Docs have to match the queries of both peers in order to be sent. Since each peer has 2 of these queries, there are 4 in total to consider:
#
Efficient sync (not implemented yet)#
Pull ProtocolGoals:
- Protocol can be interrupted and resumed later
- Nothing breaks if the documents change in the middle of syncing (e.g. because the user edits something).

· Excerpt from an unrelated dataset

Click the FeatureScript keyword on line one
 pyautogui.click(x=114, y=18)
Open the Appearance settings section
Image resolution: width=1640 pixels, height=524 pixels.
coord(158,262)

- This protocol can be running in parallel, syncing with several peers at the same time
Challenges:
- We can't pre-compute a giant Merkle Tree because each peer might request a different subset of the data using a sync query
- This is more than just set replication, because documents are mutable, so we need to include the document timestamps in there somewhere so we can know which one is newer.
Overview
- Client asks for documents in batches of 1000
- Server sends minimal details about the documents
- Client figures out which ones it needs and asks for the full documents
#
Push protocolTODO. It's almost the same as above but with the roles reversed.
#
Notes and optimization ideasThe default sort order is alphabetical by path. This could be configurable. The receiving peer should declare its desired sort order in its incoming sync query. Other choices could be oldest-first and newest-first (by document.timestamp).
The client could predict the server's list of {path,author,timestamp}. The server can send just the
sha256
hash of this list, and the client will know if it matches its own prediction. For this to work:- We need to define how to encode the list before hashing it. JSON is not deterministic enough.
- The client will have to ask the server for its outgoing sync query, and both sides will have to query and sort results in exactly the same way.
When the client requests full details of some documents, it can combine its requests into several range queries like
{path_gte: "/wiki/Banana", path_lte: "/wiki/Grape"}
Peers could keep track of an additional property of documents, "timestamp received by me", which would increase monotonically within each peer. Peers could then remember "Last time I talked to Peer X, they gave me a doc they received at 17227308273. Now I can resume from that point".
- Peers would have to remember each other by device ID, not just by author address.
- This only works if syncing sorted oldest-first by timestampReceived, and if the sync query has not changed. Otherwise you might have a gap in the documents which would never be filled.
- If a peer does something drastic like removing a workspace and adding it back again, they might need to reset their deviceID.
- There is reduced privacy if you can know a device's deviceID and the timestampReceived of its documents. You could figure out which device is the original source for a document by comparing those timestamps, and you could learn when a user is on their phone, their home computer or work computer.